Até o momento, Spider considerava as mulheres mais ou menos substituíveis. Não dava a elas um nome verdadeiro ou um endereço onde ficasse por mais de uma semana, é claro, ou qualquer coisa além de um número de celular temporário. As mulheres eram divertidas, decorativas, excelentes acessórios, mas sempre haveria mais mulheres por aí. Como tigelas de goulash sobre uma esteira rolante. Assim que você acabasse de desfrutar uma delas, simplesmente pegava a próxima e temperava com sour cream.
Mas Rosie...
Rosie era diferente.
Ele não saberia dizer por que ela era diferente. Tentou precisar a diferença, mas não conseguiu. Em parte, era o modo como ele se sentia quando estava com ela. Como se, ao olhar para si mesmo nos olhos dela, se transformasse numa pessoa melhor. Em parte era isso.

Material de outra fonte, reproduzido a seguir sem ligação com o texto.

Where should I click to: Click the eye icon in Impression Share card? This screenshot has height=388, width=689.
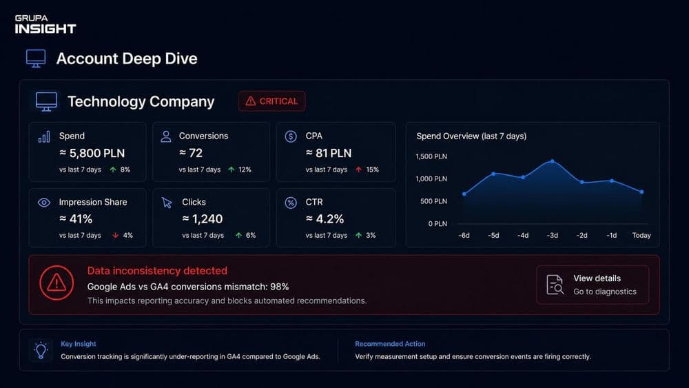click(44, 203)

Spider gostava de saber que Rosie sabia onde poderia encontrá-lo. Sentia-se confortável com isso. Deliciava-se com suas curvas macias, com seu jeito de boa moça, com seu sorriso. Não havia nada de errado com Rosie — exceto, é claro, já que passara algum tempo com ela, descobrir que havia o problema da mãe dela. Nessa noite específica, enquanto Fat Charlie estava num aeroporto a 6.500 km de distância, no meio do processo de ser transferido para a primeira classe, Spider estava no apartamento da mãe de Rosie, na Wimpole Street, e começava a percorrer o caminho das pedras para conhecê-la.
Ele tinha o costume de distorcer um pouco a realidade, mas só um pouco, apenas o suficiente. Bastava mostrar a realidade quem é que mandava. Só isso. Isso posto, é bom dizer que nunca encontrara ninguém tão firmemente apoiado em sua própria realidade quanto a mãe de Rosie.
— Quem é esse? — perguntou ela, desconfiada, quando entraram no apartamento.
— Eu sou Fat Charlie Nancy — respondeu Spider.
— Por que ele está dizendo isso? Quem é ele? — insistiu a mãe de Rosie.
— Eu sou Fat Charlie Nancy, o seu futuro genro, e você gosta muito de mim — continuou Spider, com bastante convicção na voz.
A mãe de Rosie perdeu o prumo, piscou os olhos e ficou olhando para ele. E disse, meio indecisa:
— Talvez você seja o Fat Charlie, mas eu não gosto de você.
— Bom — respondeu Spider —, então deveria. E muito fácil gostar de mim. Poucas pessoas são tão adoráveis quanto eu. As pessoas reúnem-se em público só para falar o quanto gostam de mim. Já ganhei vários prêmios e uma medalha de um pequeno país da América do Sul, que é um tributo por eu ser tão adorado por todos e por ser tão maravilhoso. Não estou com ela aqui, é claro. Guardo as medalhas na gaveta de meias.
A mãe de Rosie fungou. Não sabia o que estava acontecendo, mas, o que quer que fosse, não estava gostando nada daquilo. Até o momento, sentia que conseguira entender perfeitamente Fat Charlie. Admitiu que talvez tivesse dado alguns passos em falso no começo. Seria bem possível que Rosie não tivesse se apegado a Fat Charlie com tamanho entusiasmo se, depois do primeiro encontro entre seu namorado e sua mãe, sua mãe não tivesse expressado sua opinião de maneira tão veemente. Ele era um fracassado na vida, dizia a mãe de Rosie, porque conseguia sentir o cheiro do medo como um tubarão sentia cheiro de sangue. Mas não conseguiu fazer com que Rosie o largasse. Agora sua estratégia era controlar o planejamento do casamento, deixando Fat Charlie o mais infeliz possível, para depois contemplar as estatísticas nacionais de divórcio com certa satisfação sombria.